▶ SHORT PROBLEM
Reproduce the data below word for word, from its first line through the line containing "pos(107,309)", with both of those lines included.
[start]
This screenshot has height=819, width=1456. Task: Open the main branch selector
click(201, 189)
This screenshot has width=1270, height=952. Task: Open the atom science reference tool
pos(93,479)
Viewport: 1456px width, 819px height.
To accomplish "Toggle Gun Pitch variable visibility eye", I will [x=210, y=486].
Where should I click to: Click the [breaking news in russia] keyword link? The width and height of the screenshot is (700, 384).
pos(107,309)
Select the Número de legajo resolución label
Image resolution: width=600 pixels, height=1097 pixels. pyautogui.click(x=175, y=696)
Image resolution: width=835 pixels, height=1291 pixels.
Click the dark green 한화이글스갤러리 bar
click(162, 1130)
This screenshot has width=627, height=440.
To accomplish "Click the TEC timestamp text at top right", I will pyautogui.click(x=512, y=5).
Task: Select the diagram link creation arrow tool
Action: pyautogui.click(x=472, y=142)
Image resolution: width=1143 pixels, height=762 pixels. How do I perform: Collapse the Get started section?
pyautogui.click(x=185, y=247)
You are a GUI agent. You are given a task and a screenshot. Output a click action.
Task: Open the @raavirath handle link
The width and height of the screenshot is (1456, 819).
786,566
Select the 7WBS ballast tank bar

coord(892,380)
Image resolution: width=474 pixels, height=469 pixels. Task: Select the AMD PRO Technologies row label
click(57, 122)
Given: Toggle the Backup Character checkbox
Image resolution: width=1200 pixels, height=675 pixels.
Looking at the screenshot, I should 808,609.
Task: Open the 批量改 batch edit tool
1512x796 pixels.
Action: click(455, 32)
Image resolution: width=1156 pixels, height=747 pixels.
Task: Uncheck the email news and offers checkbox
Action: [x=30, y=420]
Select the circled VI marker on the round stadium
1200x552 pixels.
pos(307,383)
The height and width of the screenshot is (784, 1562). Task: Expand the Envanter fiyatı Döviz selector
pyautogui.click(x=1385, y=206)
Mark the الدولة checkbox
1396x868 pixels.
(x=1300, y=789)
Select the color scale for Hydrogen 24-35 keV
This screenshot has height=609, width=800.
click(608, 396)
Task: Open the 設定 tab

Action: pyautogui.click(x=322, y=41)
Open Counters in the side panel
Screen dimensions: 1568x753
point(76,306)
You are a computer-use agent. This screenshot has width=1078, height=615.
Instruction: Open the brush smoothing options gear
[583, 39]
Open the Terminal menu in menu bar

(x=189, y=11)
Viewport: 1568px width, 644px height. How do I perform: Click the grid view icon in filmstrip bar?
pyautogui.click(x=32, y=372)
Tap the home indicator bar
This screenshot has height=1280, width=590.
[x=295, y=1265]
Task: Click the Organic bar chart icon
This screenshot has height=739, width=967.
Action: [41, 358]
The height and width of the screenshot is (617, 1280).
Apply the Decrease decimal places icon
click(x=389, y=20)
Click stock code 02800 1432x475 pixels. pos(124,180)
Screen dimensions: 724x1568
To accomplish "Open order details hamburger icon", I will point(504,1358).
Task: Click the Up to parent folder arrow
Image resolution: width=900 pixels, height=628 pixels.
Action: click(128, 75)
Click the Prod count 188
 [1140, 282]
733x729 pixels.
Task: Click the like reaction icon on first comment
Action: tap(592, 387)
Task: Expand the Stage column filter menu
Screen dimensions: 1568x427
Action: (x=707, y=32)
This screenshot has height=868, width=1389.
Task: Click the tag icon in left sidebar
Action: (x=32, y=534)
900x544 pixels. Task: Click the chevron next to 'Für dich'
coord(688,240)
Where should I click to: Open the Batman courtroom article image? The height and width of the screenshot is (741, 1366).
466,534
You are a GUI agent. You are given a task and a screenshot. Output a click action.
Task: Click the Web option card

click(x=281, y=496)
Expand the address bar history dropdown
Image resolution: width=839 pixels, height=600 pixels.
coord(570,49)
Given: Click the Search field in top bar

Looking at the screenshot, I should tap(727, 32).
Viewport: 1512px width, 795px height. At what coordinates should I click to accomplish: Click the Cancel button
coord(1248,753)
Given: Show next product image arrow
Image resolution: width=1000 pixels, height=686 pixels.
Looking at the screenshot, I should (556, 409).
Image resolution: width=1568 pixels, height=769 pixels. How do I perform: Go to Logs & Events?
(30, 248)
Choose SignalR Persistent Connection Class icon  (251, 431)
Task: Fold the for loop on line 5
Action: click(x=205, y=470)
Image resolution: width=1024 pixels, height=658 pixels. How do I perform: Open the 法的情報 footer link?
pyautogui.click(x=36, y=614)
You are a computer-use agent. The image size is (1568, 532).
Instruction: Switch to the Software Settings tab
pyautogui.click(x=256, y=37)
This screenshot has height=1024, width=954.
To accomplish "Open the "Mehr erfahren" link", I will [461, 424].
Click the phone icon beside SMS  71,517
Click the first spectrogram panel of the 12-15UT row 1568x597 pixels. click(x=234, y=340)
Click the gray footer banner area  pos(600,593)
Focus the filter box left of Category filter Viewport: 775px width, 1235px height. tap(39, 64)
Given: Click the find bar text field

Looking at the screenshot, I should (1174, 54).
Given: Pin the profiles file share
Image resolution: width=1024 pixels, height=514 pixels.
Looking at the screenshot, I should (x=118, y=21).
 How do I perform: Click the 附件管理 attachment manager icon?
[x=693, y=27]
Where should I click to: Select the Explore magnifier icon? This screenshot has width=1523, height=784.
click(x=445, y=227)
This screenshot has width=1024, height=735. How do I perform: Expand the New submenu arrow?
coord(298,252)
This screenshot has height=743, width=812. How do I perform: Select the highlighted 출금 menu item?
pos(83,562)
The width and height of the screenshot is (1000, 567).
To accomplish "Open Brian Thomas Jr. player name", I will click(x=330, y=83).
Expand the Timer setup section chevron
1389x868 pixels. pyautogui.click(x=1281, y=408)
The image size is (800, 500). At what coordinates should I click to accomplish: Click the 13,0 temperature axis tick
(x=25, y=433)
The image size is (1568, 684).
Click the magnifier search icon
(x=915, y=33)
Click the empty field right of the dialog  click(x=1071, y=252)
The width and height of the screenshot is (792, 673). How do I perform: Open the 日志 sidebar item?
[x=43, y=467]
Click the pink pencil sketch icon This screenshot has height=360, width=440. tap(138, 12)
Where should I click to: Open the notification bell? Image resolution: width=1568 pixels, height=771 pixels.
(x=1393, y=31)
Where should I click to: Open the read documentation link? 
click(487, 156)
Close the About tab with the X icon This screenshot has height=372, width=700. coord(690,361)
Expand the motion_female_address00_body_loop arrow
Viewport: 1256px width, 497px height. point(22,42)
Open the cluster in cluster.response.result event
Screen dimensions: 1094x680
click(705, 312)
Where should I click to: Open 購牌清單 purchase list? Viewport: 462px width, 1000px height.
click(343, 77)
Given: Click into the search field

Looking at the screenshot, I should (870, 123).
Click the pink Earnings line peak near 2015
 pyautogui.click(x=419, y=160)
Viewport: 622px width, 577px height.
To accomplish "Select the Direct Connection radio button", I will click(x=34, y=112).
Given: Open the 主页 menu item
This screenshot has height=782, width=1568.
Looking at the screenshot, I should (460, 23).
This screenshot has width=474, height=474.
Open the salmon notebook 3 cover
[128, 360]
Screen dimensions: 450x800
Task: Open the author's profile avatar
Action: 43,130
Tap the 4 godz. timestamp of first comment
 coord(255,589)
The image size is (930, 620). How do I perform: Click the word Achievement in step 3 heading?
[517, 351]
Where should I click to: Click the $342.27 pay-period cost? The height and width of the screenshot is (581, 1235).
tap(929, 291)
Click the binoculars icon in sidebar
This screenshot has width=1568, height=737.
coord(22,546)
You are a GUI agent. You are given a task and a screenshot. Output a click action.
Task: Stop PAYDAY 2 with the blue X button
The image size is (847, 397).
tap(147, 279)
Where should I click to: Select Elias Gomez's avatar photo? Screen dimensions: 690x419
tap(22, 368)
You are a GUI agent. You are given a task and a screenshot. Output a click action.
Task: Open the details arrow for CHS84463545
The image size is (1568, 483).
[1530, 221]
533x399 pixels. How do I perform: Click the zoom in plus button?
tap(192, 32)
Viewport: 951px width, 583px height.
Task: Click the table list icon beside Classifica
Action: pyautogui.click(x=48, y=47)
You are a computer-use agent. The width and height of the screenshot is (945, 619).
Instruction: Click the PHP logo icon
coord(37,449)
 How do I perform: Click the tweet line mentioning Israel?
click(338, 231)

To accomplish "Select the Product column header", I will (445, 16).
[end]
▶ WRITTEN ANSWER
This screenshot has height=819, width=1456. Task: Open the main branch selector
click(201, 189)
This screenshot has width=1270, height=952. Task: Open the atom science reference tool
pos(93,479)
Viewport: 1456px width, 819px height.
To accomplish "Toggle Gun Pitch variable visibility eye", I will [x=210, y=486].
Where should I click to: Click the [breaking news in russia] keyword link? The width and height of the screenshot is (700, 384).
pos(107,309)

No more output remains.